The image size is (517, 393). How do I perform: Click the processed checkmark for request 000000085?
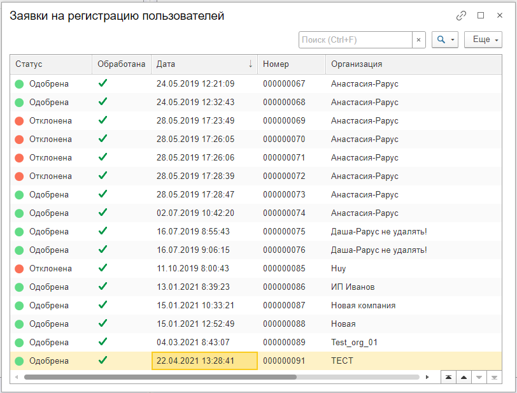(x=103, y=268)
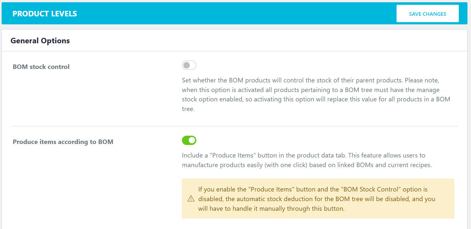This screenshot has height=229, width=471.
Task: Click the Produce items according to BOM label
Action: tap(63, 142)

= = =

§ Task brief: Please hand back every entry above exactly, with no images in the copy.

§ Written answer:
The image size is (517, 393). How do I perform: Click the processed checkmark for request 000000085?
(x=103, y=268)
This screenshot has height=229, width=471.
Task: Click the Produce items according to BOM label
Action: tap(63, 142)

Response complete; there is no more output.